Mas a família receberia uma informação que os deixaria sem saber o que fazer: o campo estava lotado e não haveria novas barracas. Com 440 mil pessoas no local, teriam de construir suas próprias tendas para passar a noite e, provavelmente, meses.

Os problemas não paravam por aí. Funcionárias da ONU informaram à família que não só não havia espaço como o local onde deveriam montar as barracas também já estava cheio. Eles teriam de negociar um espaço, justamente no que era até pouco tempo o lixão do campo de refugiados.

Iussuf, irmão de Faad, não escondia a frustração. “Pensávamos que aqui ia ser tudo diferente”, lamentou. Para chegar ao local onde acreditavam que haveria espaço para montar sua barraca, a família teve de voltar a andar. Desta vez, por mais 20 quilômetros. Levariam todo o dia para chegar ao lado oposto de Dadaab.

Ao se despedir da reportagem e reiniciar a caminhada, Faad já não demonstrava o mesmo otimismo. “Você sabe quanto tempo ficaremos aqui antes de ir a uma cidade?”, questionou o agricultor.

Faad não tinha ideia de que muitos dos refugiados estão em Dadaab há 20 anos, sem receber a autorização de sair da área, sob o risco de serem deportados de volta para a Somália ou torturados pela polícia local. A realidade é que nem ele nem os cientistas previam que a seca o havia tornado um prisioneiro dentro de um campo de refugiados.

Falta de vontade política
MANSOUR N”DIAYE, CHEFE DE GABINETE DA SECRETARIA DA CONVENÇÃO DA ONU PARA O COMBATE À DESERTIFICAÇÃO

“Ninguém pode dizer que não sabia. A dura realidade é que as prioridades políticas foram concentradas em outros assuntos. Portanto, quando se fala da seca de hoje na África, temos de falar sobretudo do fracasso da classe política.”

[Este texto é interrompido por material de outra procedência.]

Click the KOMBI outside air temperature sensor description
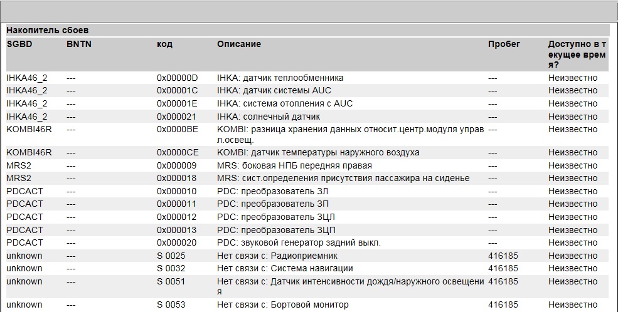 [318, 152]
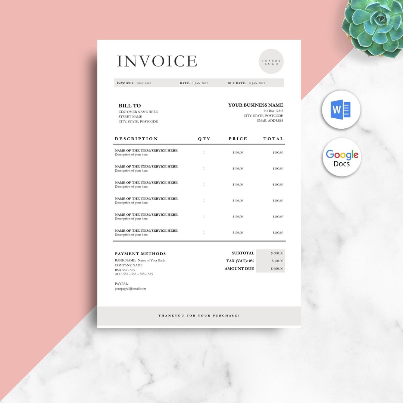Select the BILL TO section heading
This screenshot has height=403, width=403.
coord(129,106)
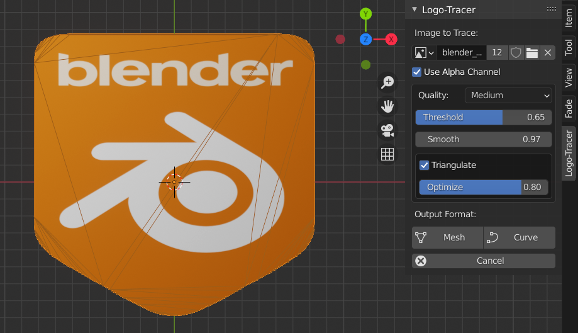Switch perspective with the grid icon

387,154
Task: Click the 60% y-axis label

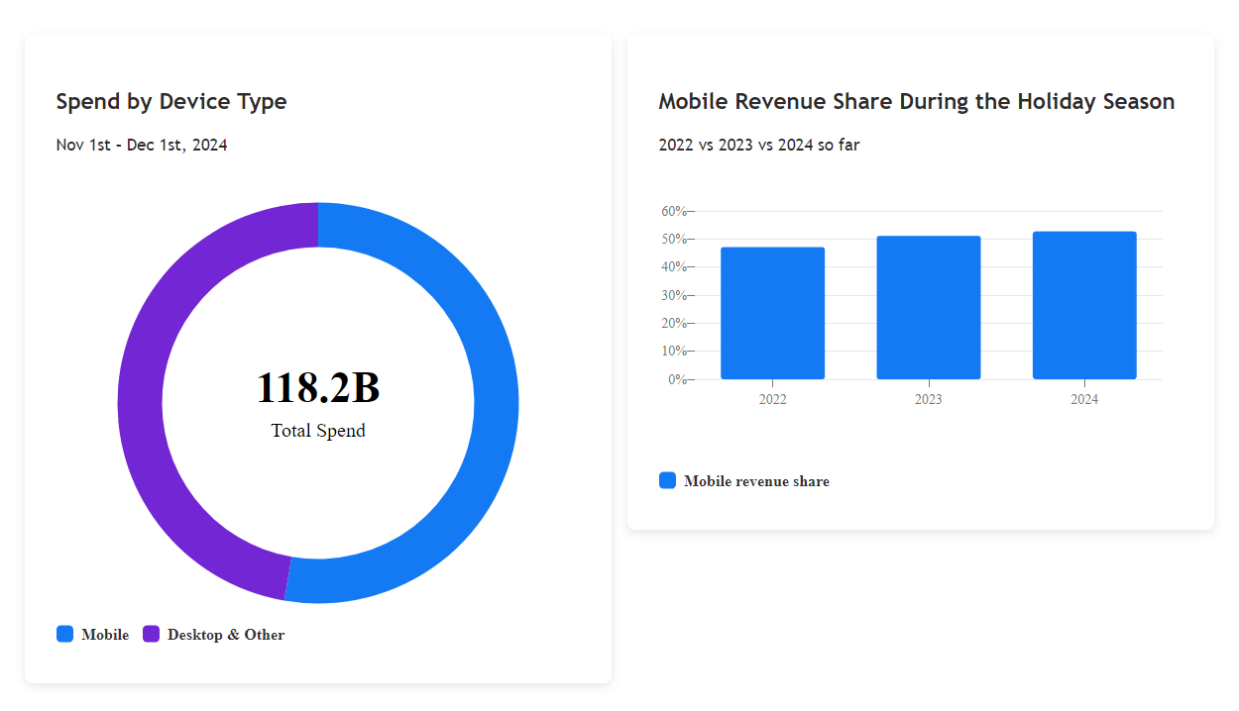Action: [673, 211]
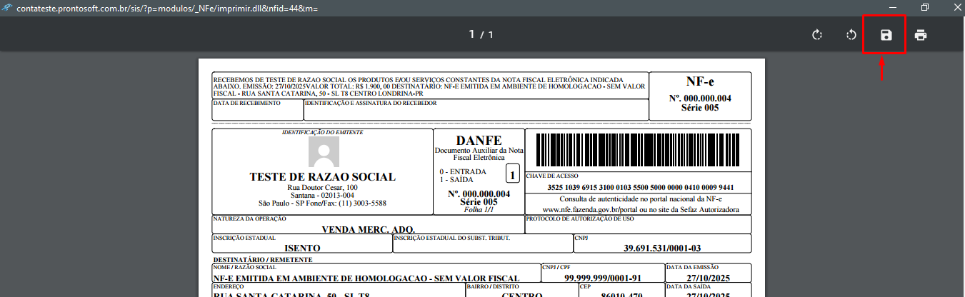
Task: Click the emitter logo placeholder image
Action: [323, 152]
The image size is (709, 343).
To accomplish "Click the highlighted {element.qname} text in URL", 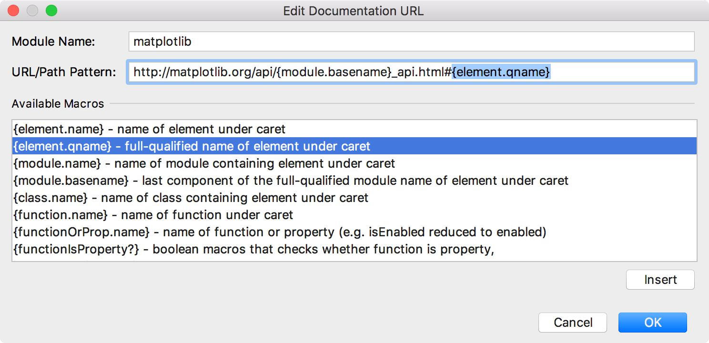I will click(x=500, y=72).
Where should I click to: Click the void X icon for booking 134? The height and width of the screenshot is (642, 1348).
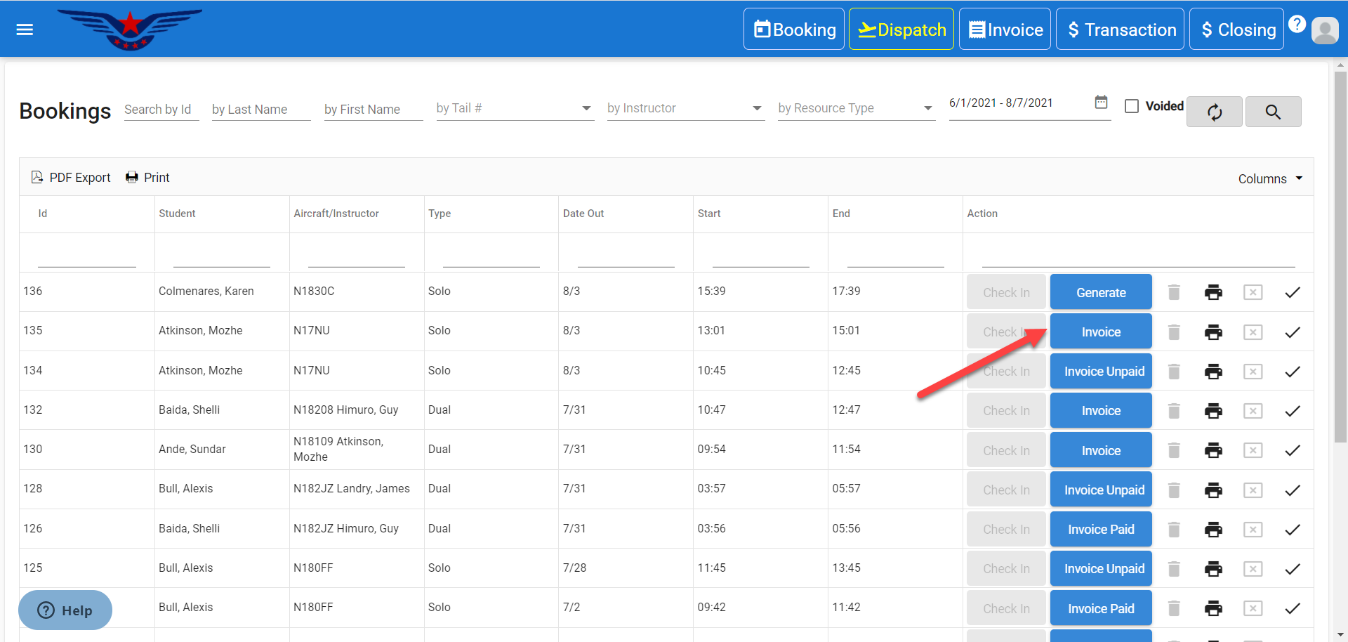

Famílias abandonam crianças à sua sorte

Centenas de famílias somalis têm abandonado parte de suas crianças pelo caminho ou nas portas de ONGs. O fenômeno foi registrado pela entidade britânica Save the Children e confirmado pelo Unicef.

“Mães têm sido obrigadas a tomar decisões duras, como qual de seus filhos sobreviverá”, afirmou Abdul Reza, funcionário da Unicef na Somália. Muitas das crianças são deixadas na beira das estradas de terra, na esperança de que outra família com alimentos ou um comboio da ONU as encontre. Parte delas morre de calor, desidratação e fome.

No acampamento de Dadaab, o Estado encontrou crianças que haviam sido “adotadas” por refugiados na estrada. Um garoto, imundo de areia, era um deles. Sua mãe adotiva, uma garota de 16 anos que já tem dois filhos, diz não saber seu nome nem de onde ele vem. Ele não falava e caminhava com dificuldades, mas parecia entender que é um dos privilegiados por sobreviver.